A history of Saturday Night Live that isn’t afraid to dive into the show’s issues of diversity and identity, Live From New York is a compelling and effectively moving portrait of a program than in 40 years has gone from being an avant-garde game-changer to an American institution. Director Bao Nguyen examines how the show has changed from its experimental days in the 1970s to producing segments that became some of the most memorable viral content of the internet era. Remember Lazy Sunday? Dick in a Box?
But the film is not all about laughs. One of the most moving segments in the doc centers on the show’s response after the tragic and devastating events of Sept. 11, 2001. Cast members and musical guests like Tina Fey and Paul Simon explain how the show allowed Americans, in a way, to laugh again. In a powerful on-air moment following the attack, Lorne Michaels, the show’s creator, asks then New York City Mayor Rudolph Giuliani if the show is allowed to be funny that week. Giuliani’s response was perfect: “Why start now?”
Much of the documentary’s spotlight focuses on the show’s early days. In the mid ‘70s, political comedy on American television was all but dead. But that first cast, which consisted of comedians like Chevy Chase, Dan Aykroyd and Jane Curtin, shocked the culture’s nervous system, becoming a counterculture staple in just a couple of shows. While that golden age faded after a few years, the film shows how SNL’s influence has gone on to affect how America sees its politicians. The film would have you think that Chase’s caricature of Gerald Ford is why the 38th president is remembered as clumsy. Likewise, it’s hinted that the weird charm of Will Ferrell’s dim-witted George W. may have lost Al Gore the 2000 election.
But perhaps the most interesting side of the documentary is its consistent probing into the show’s diversity issues. Why has it been such a boys club? Why are there so few comedians of color? The film doesn’t give any answers, but it’s enlightening to hear the experiences of cast members. Some say the environment was sexist, others contend Michaels was a champion for women’s comedy, and others still say that TV has always been white. (“There was no black Friend,” one person quips.) To be sure, no one argues SNL is/was ever a perfect example of American comedy – hell, the show was almost canned in the early ‘80s – but the film does inspire the feeling that SNL remains relevant because its satire, when effective, reflects some truth about American culture. And that’s at the heart of why it’s still so funny.
Live From New York is playing at the Lagoon Cinema.

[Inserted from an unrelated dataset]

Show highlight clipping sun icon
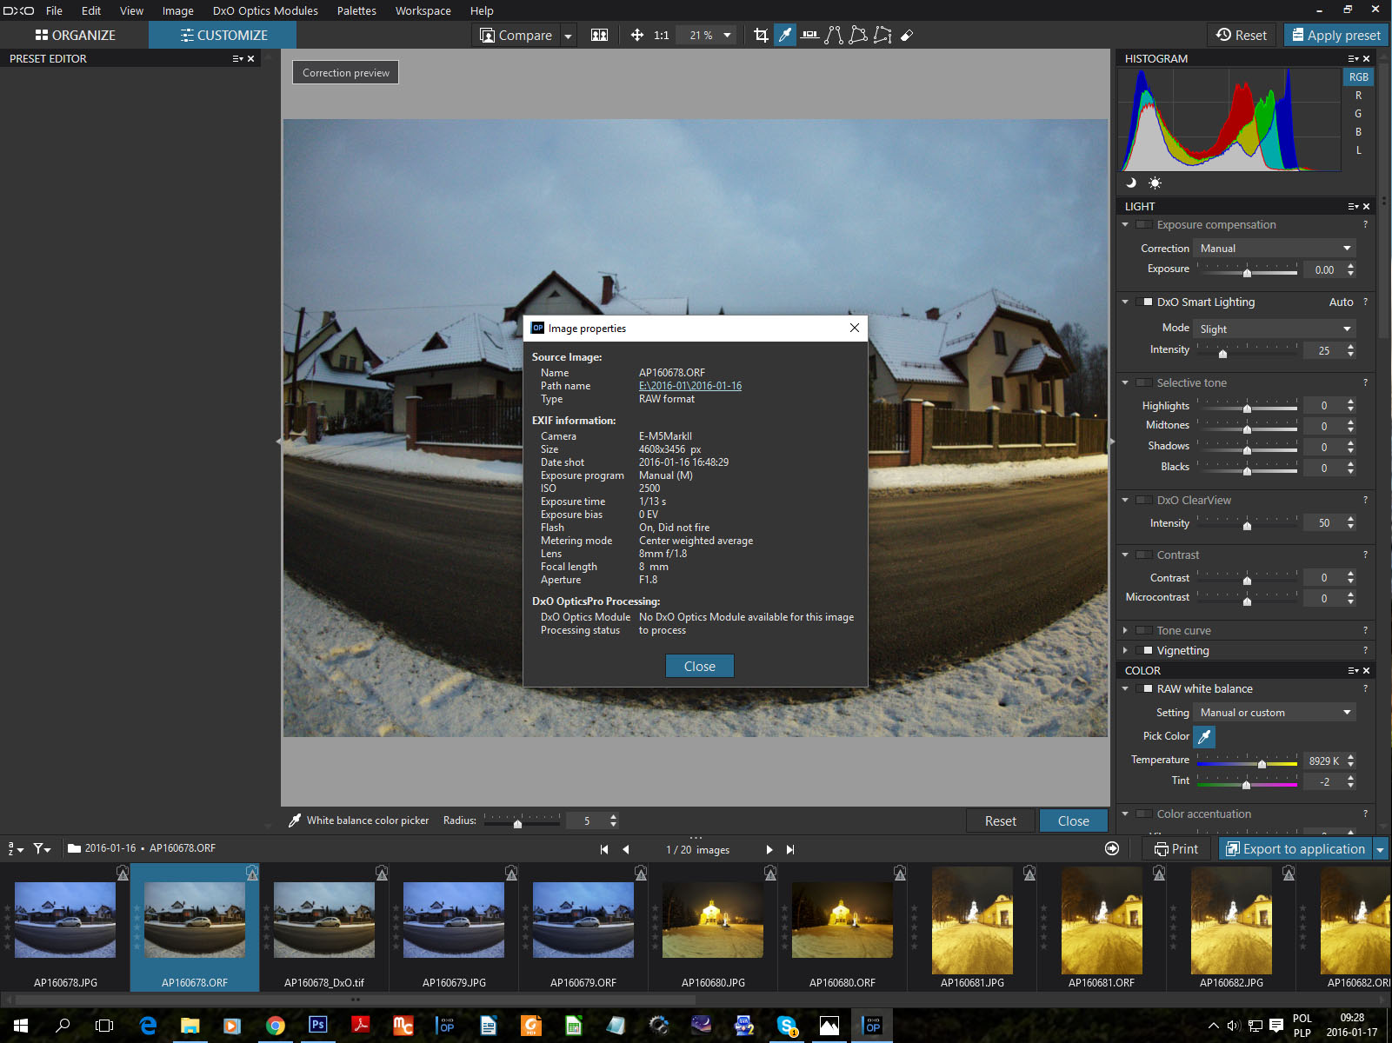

At first, The Farewell Party comes off like pro-euthanasia propaganda. Five elderly folks in an Israeli retirement home band together in secret to help their friends and loved ones die with dignity. It appears, for a moment, that it’s them against the law, a straightforward moral tale. But the film is hardly that simple. Instead, as it progresses, The Farewell Party walks a tricky tightrope, showing the bittersweet joys of aging while also examining the moments and situations where perhaps death’s hand is not something to fear, but to embrace.
It all centers around Yehezkel (Ze’ev Revach), a basement inventor whom we see in the very beginning calling an old woman, pretending to be God with his voice booming through a transformer. The prank is his way of encouraging the lady to take her meds. But not long after this call, Yehezkel again finds himself playing God, this time with the life of a dear friend, who begs for his suffering to end. Yehezkel and his wife, Levana, (Levana Finkelshtein), his friend’s wife, a veterinarian, and the vet’s secret boyfriend devise a suicide machine to help his pal pass on. Yehezkel jerry-rigs a sabbath box to administer chemicals that first put the user in a coma and then stop the heart. The person looking to die pushes the button, before a video camera, and it’s over in a minute. The procedure is simple, but the consequences aren’t.
First off, Yehezkel’s wife, who is showing the early stages of Alzheimer’s, isn’t on the same page as the rest of the group. She calls them murderers, and her relationship with Yehezkel suffers for it. Next, the group finds that the demand for their device is intense. Although they work in secret, everyone in their home seems to know what they did, and others want help. Strangers walk up to them, pleading for mercy for their loved ones. The group is torn, with Yehezkel on the side of lending out his machine. Again, it could be said, he’s playing God. But things get a lot trickier for him when his wife’s condition worsens and he’s forced to make difficult choices about her future.
Directors Tal Granit and Sharon Maymon tell this story with remarkable wit and gentleness. Just as they are able to make you laugh poking fun at the old folks — and even their terrible diseases — the filmmakers also get you tearing up. It’s this incredible balance that makes the film so undeniably human. The humor complements the gravitas of the subject matter so well that it moves from being less a film about assisted suicide as it is about love, friendship and the true joys of life.
The Farewell Party is playing at the Edina Cinema.